▶ **Records drawn from a dataset**
• • • • • • •

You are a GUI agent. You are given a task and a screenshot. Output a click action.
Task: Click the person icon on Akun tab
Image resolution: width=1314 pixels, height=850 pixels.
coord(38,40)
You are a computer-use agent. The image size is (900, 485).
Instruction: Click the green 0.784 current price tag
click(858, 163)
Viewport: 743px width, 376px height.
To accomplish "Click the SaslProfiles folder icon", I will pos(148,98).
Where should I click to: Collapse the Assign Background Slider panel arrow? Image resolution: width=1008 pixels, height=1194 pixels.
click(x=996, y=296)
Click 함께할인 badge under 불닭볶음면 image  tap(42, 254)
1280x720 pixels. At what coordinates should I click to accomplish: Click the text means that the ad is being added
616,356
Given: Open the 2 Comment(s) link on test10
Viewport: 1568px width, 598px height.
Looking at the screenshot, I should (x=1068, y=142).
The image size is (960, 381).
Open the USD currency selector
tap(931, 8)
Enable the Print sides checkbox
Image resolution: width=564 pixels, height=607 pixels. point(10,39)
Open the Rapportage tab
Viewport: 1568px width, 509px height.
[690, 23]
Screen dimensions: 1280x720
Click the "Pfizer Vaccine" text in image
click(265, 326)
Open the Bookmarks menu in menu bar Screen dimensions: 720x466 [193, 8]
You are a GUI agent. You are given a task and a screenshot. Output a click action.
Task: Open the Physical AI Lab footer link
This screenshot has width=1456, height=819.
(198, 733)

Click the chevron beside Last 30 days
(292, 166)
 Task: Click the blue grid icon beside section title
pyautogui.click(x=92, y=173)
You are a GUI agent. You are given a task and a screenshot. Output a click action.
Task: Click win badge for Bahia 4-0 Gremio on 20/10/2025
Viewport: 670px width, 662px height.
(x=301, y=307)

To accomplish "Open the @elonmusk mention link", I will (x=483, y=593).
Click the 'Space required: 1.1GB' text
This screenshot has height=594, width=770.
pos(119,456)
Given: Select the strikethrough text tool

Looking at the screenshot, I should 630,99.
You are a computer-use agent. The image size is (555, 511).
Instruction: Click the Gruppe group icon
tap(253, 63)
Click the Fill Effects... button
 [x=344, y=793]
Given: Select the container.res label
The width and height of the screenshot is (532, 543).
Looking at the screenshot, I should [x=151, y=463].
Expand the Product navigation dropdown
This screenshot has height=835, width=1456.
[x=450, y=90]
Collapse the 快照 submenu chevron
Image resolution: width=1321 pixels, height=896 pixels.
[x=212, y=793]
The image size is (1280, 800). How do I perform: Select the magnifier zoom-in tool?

• • • • • • •

Check each line of the data above for the word "badge". Report how many lines have it, and nothing else.

▶ **Exercise result**
2